▸ **The problem**
Pictures aside, copy exactly the lines running from the one with "Given: Add a new corporate action with plus" to the end of the records.

▸ **Source material**
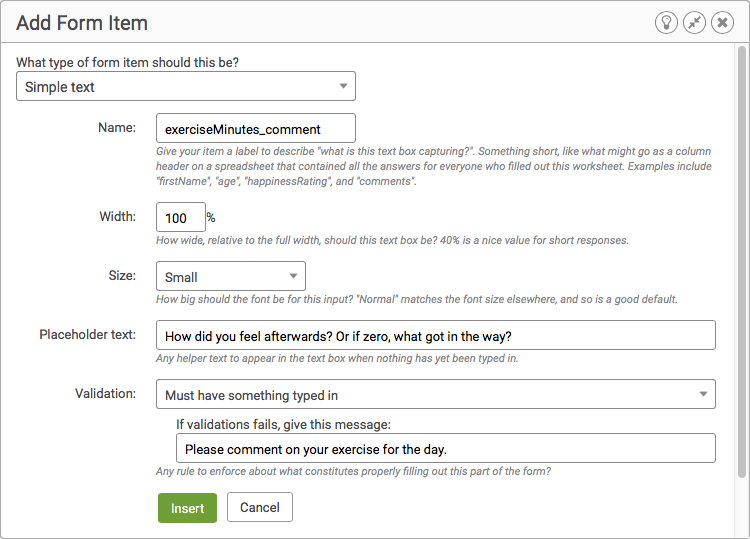The width and height of the screenshot is (750, 539).
Task: Open the Validation dropdown
Action: [436, 394]
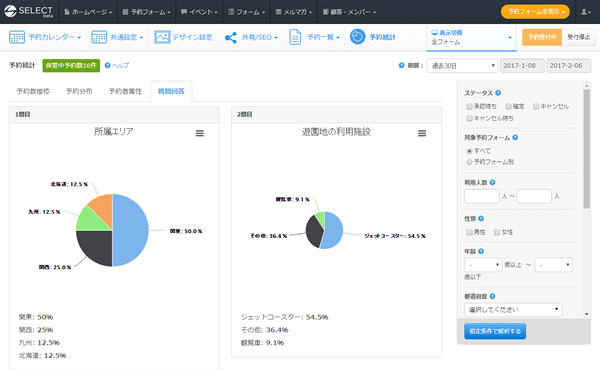The image size is (600, 370).
Task: Tick the 男性 gender checkbox
Action: [x=469, y=232]
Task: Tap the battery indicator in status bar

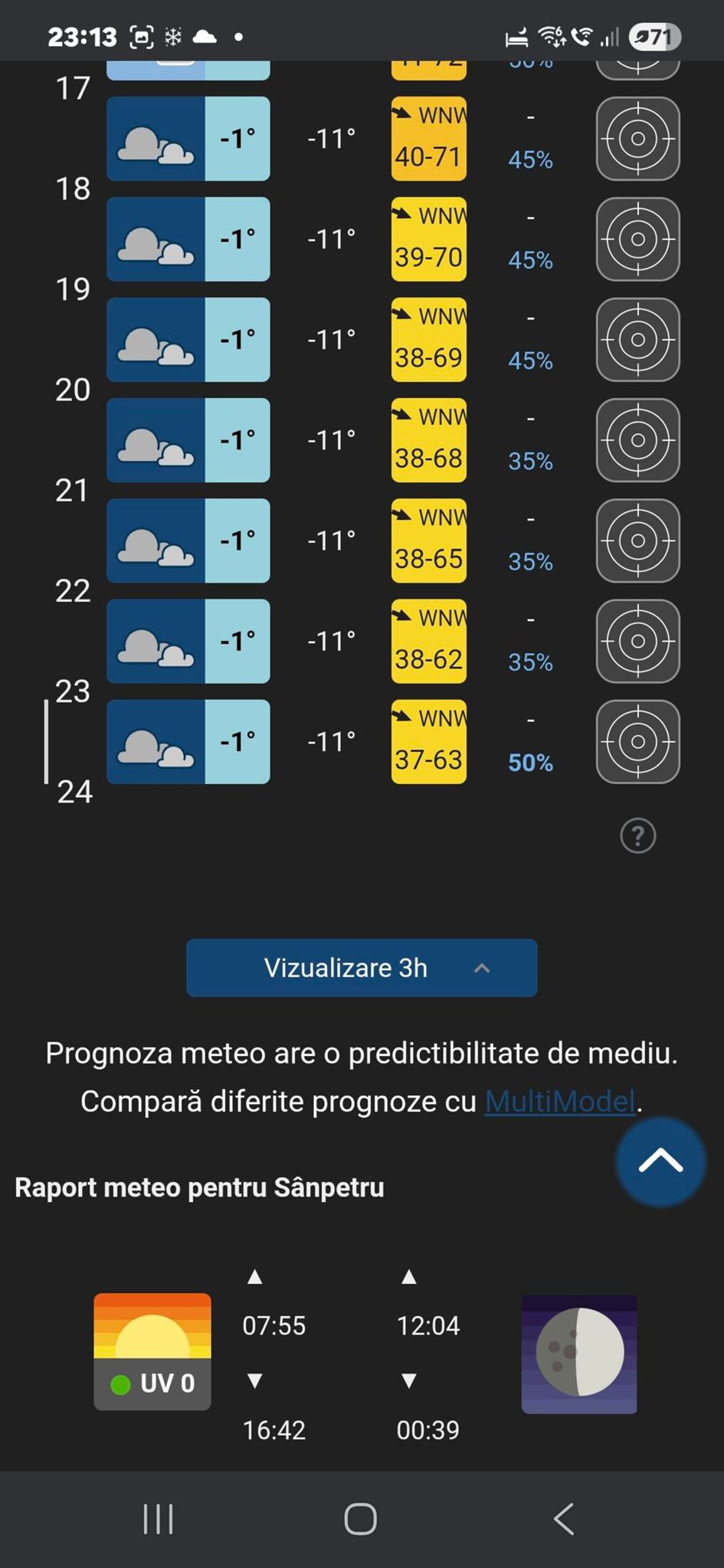Action: (x=654, y=37)
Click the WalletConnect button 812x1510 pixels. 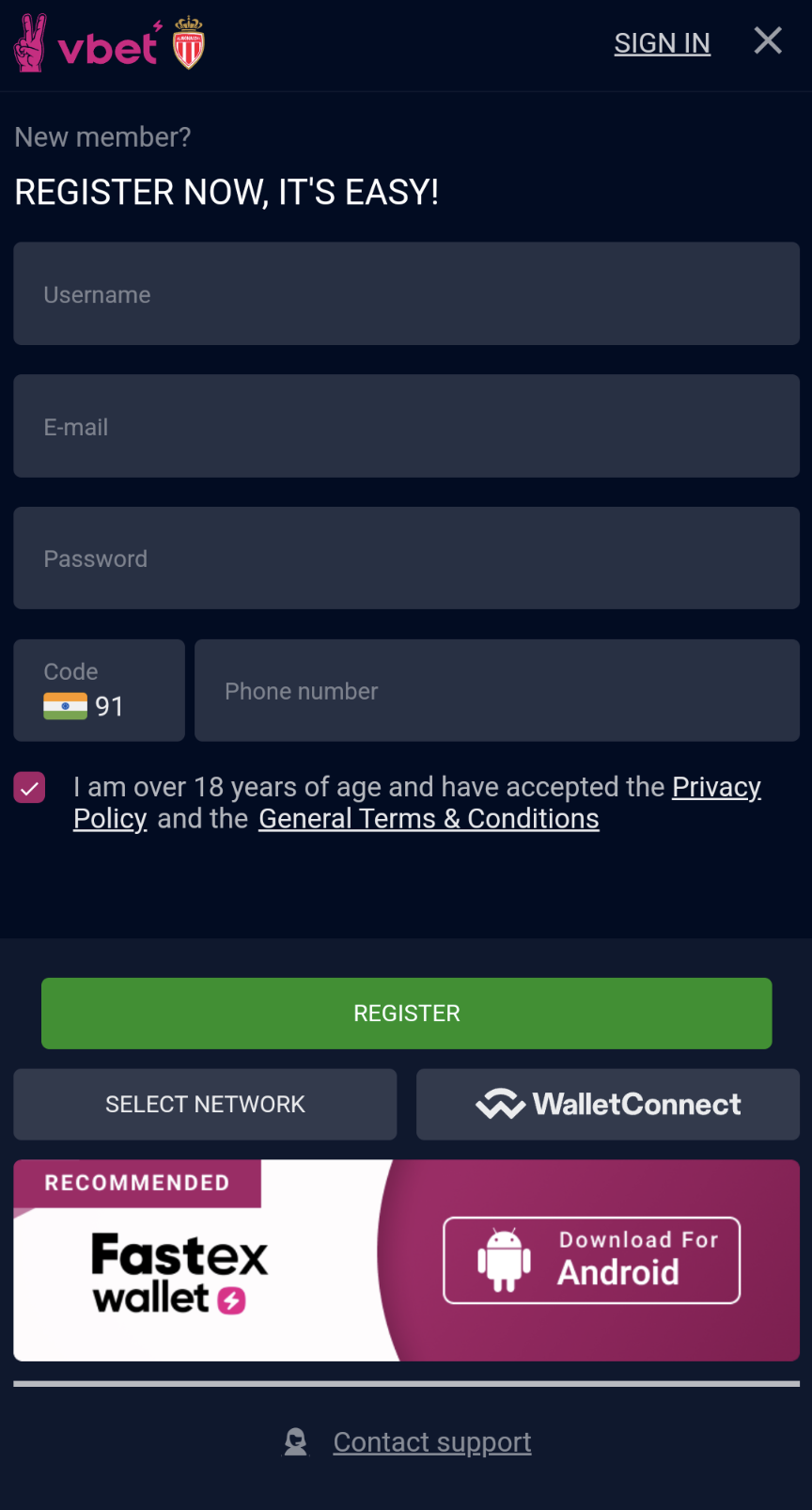pos(607,1104)
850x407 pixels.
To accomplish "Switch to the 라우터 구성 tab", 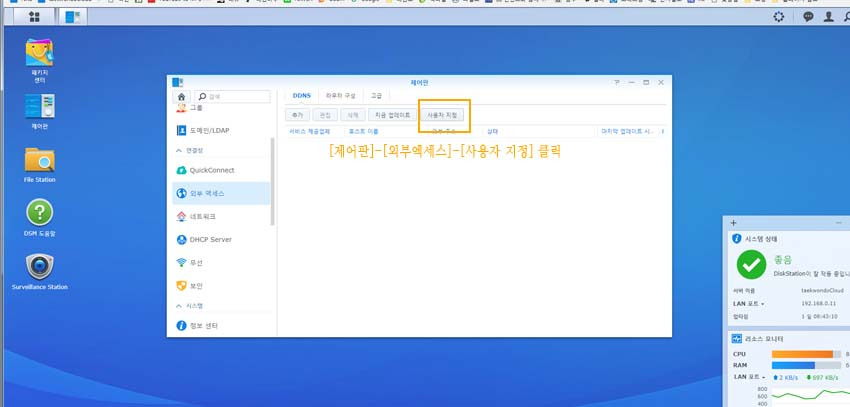I will coord(340,95).
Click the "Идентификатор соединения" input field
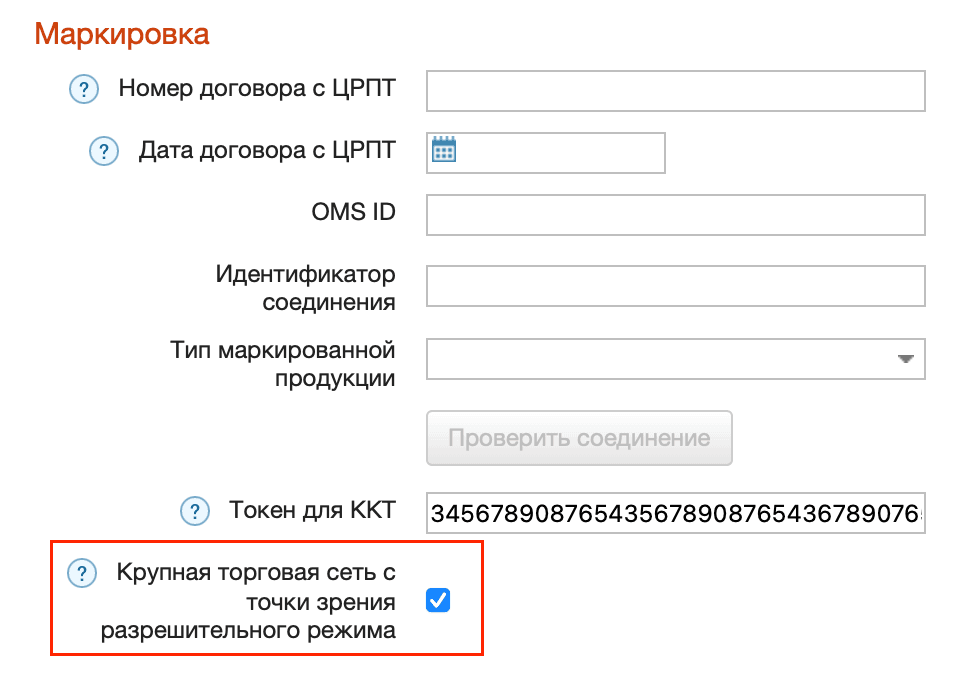Viewport: 970px width, 690px height. 675,286
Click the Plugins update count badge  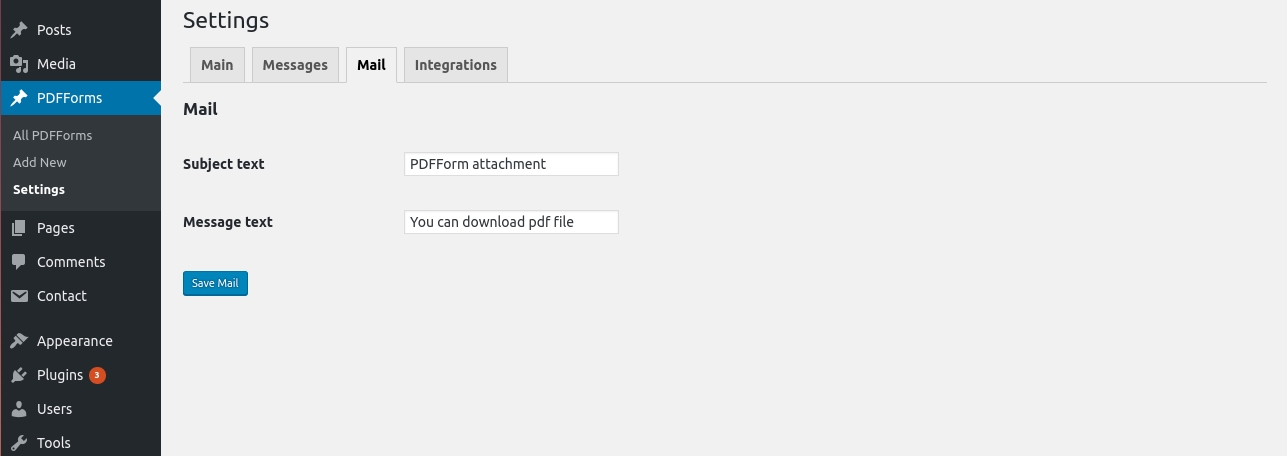(97, 375)
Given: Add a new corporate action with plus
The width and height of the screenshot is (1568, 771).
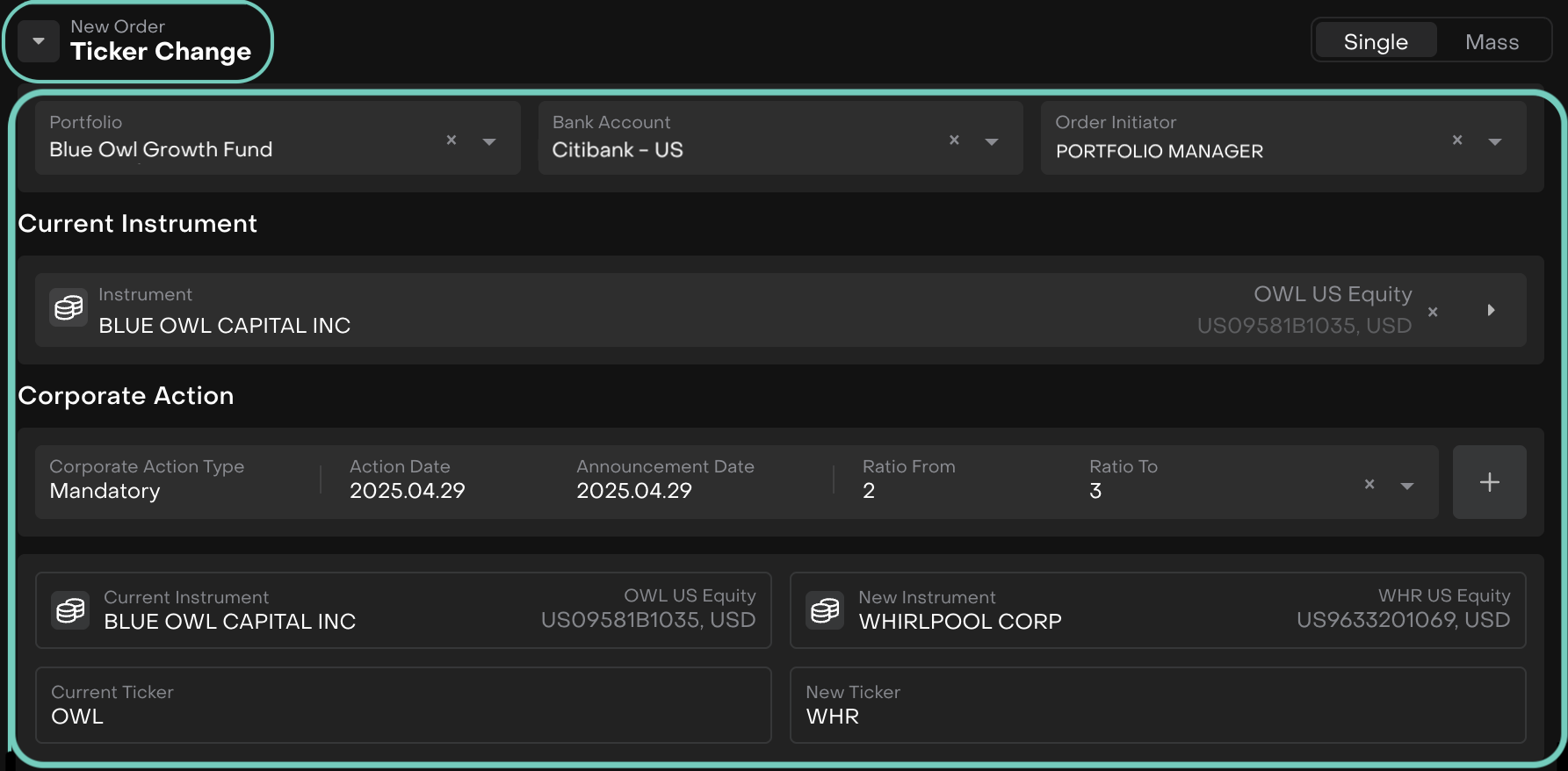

▸ **Reply**
Given: Add a new corporate action with plus
The width and height of the screenshot is (1568, 771).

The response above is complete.